- **Source passage**:
This shift reduced total sales growth by approximately $249 million or 120 basis points.

(Logo: http://photos.prnewswire.com/prnh/20030502/HOMEDEPOTLOGO )

Net earnings for the second quarter were $1.8 billion, or $1.24 per diluted share, compared with net earnings of $1.5 billion, or $1.01 per diluted share, in the same period of fiscal 2012. For the second quarter of fiscal 2013, diluted earnings per share increased 22.8 percent from the same period in the prior year.

“The second quarter results exceeded our expectations as our business benefited from a rebound in our seasonal categories, continued strength in the core of the store and the recovering housing market in the U.S.,” said Frank Blake, chairman & CEO. “Our associates did an outstanding job of responding
to the strong increased demand. I would like to thank them for their hard work and dedication.”

Updated Fiscal 2013 Guidance

Based on its year-to-date performance and outlook for the balance of the year, the Company raised its fiscal 2013 sales guidance and now expects sales to be up approximately 4.5 percent with comparable store sales up approximately 6.0 percent for the year. The Company raised its fiscal 2013 diluted earnings-per-share guidance and now expects diluted earnings per share to be up approximately 20 percent to $3.60 for the year. The Company’s fiscal 2013 sales and earnings-per-share guidance is based on a 52-week year compared to fiscal 2012, a 53-week year.

This earnings-per-share guidance includes the benefit of the Company’s year-to-date share repurchases totaling $4.3 billion and the Company’s intent to repurchase $2.2
billion of additional shares over the remainder of the year.

The Home Depot will conduct a conference call today at 9 a.m. ET to discuss information included in this news release and related matters. The conference call will be available in its entirety through a webcast and replay at earnings.homedepot.com.

- **Tasks for this exercise**:
• A. List every figure in the news release that is stated in percent.
• B. Quote the news release from "This earnings-per-share guidance" to "of the year.".

- **Records supplied**:
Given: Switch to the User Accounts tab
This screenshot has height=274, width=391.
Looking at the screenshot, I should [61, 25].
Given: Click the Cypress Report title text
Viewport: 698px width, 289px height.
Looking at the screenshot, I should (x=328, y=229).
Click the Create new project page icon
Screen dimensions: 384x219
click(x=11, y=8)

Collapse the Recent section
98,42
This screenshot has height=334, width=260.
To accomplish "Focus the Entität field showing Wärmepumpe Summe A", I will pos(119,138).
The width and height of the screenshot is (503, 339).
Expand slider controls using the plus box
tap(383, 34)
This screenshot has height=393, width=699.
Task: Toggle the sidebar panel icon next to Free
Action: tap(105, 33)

--

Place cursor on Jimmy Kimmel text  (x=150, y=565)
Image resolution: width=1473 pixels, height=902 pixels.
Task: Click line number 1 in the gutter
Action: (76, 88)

- **The results**:
• A. 22.8 percent, 4.5 percent, 6.0 percent, 20 percent

• B.
This earnings-per-share guidance includes the benefit of the Company’s year-to-date share repurchases totaling $4.3 billion and the Company’s intent to repurchase $2.2
billion of additional shares over the remainder of the year.